Page 84 of In the Night Garden


  When they found Orfea’s courtyard they were as upset as a flock of squabbling geese. They put their fingers to the eyes of the statues, they shook their stone shoulders, trying to wake them, they called out to the sandstone figures, they begged them to answer, begged them to breathe. They wept and trembled to see these mirror-siblings; they did not understand. I tried to calm them, but hundreds of stone folk who think they stand in a field of slaughter are not easily calmed.

  I held the head of an inconsolable woman of lapis in my lap, and a young man of obsidian lay sickened at my feet. From behind a sandstone bust of a boy with bees’ wings, a soft voice sounded:

  “Please,” it whirred, “listen to me.”

  The stone wives looked up, eyes wet with sparkling, mica-flecked tears, and before them stood Hour, her head bent, her clock-heart ticking, her armor hands clasped like a girl who has forgotten her lesson.

  “These are not like us,” she said, “and if you will listen, I will help you to grow up, I will tell you all you need to know of living.”

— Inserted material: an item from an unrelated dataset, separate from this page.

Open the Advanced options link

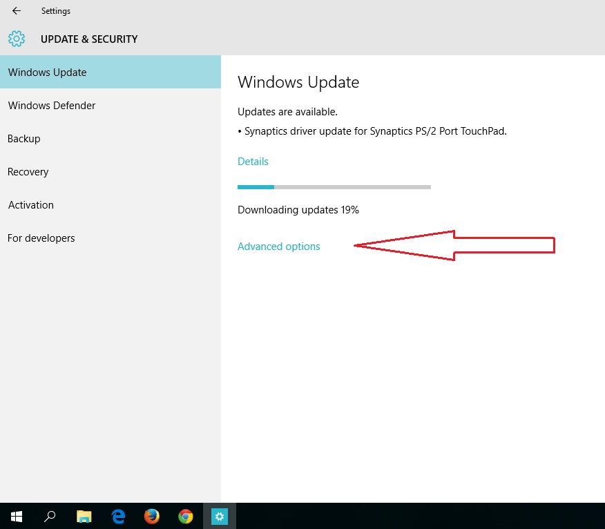pyautogui.click(x=279, y=247)
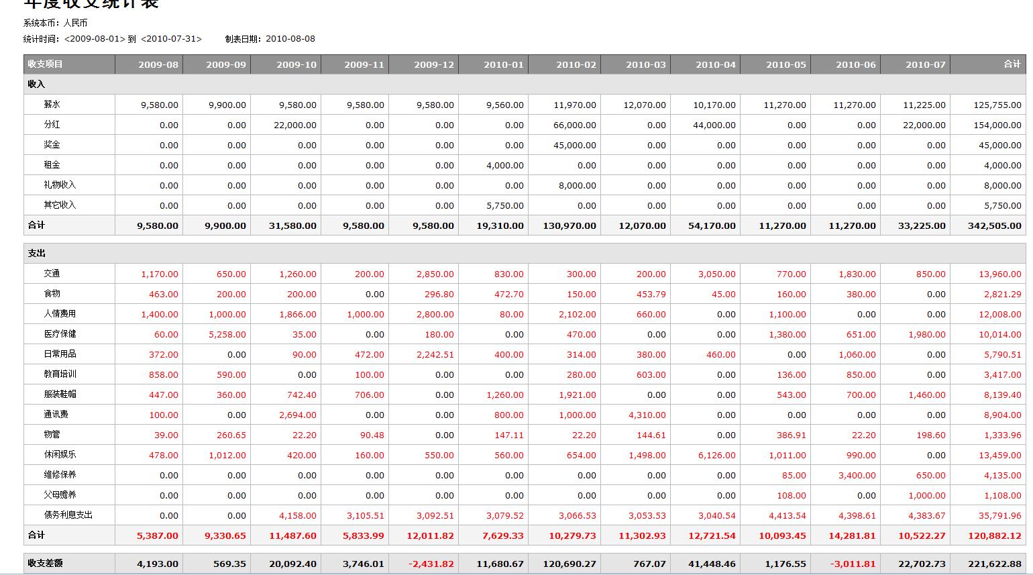Click the expense grand total 120,882.12
Image resolution: width=1033 pixels, height=575 pixels.
(994, 535)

  They gathered close round her, many-colored eyes hopeful and curious. They, too, folded their hands politely and waited. The tall, gleaming woman stood very still.

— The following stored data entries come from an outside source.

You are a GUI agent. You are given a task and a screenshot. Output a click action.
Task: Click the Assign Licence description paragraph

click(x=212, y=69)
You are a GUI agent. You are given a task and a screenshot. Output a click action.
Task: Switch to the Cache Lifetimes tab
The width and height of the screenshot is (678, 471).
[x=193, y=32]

  “Once upon a time,” said Hour, “there lived a maiden in a castle…”

  THE TALE

  OF THE WASTE,

  CONTINUED

  “I LIVED IN AJANABH AS WELL AS A GOOSE IN ITS flock. But it was no more than a year, I think, before the Khaighal came. They did not bring an army. They did not bring their books. They brought a cage. Not because I had wished for my wives—they could say nothing on that score—but because I had abandoned my Alcazar, and left Kash without one of her Queens.” The Djinn laughed as bitterly as a veteran. “Dereliction of duty. They poured out their smoke over me, white and roiling, and when it cleared a cage was in its place. It is not iron—it is made of Djinn-bones, and I can no more melt them than I can breathe at the bottom of the sea. I cannot slip through the bars. They keep me here, in the wasteland, and until you, there has been but one other visitor to my prison of bone and sand and sage.”

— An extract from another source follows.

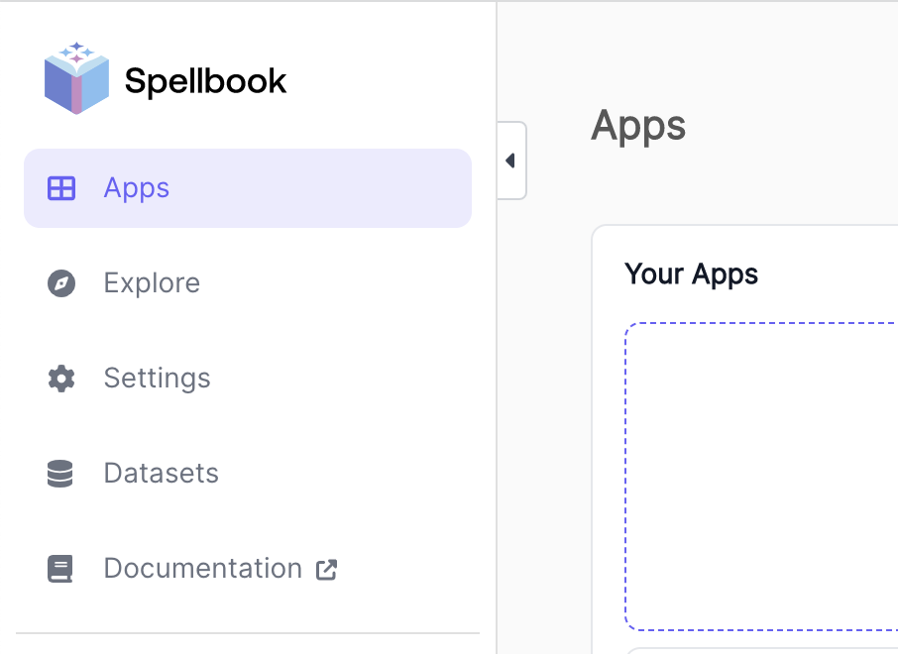Switch to the Apps navigation item
This screenshot has height=654, width=898.
(x=136, y=187)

  The leopard and her mistress waited with the patience of stones.

  “She came when I had been here through a full summer, and my heart was as dry as cedar bark. Kohinoor, without her salamander, a pillar of smoke and ash in the desert. She came near to my cage, though not too near.

  “‘I am sorry they decided this,’ she said. ‘But it will not be long. You are old now; you will not last. Nor will I—ash is ever older than flame.’

  “We played the scene that angry, soured old women will play: We taunted, we sneered, we threatened. It hardly matters, really. She stood there a long time when the words were done, silent, staring.

  “‘Why did you come?’ I asked.

  “‘She was mine.’ Kohinoor sighed, as though she no longer believed it herself. ‘Who will fill me with flame now?’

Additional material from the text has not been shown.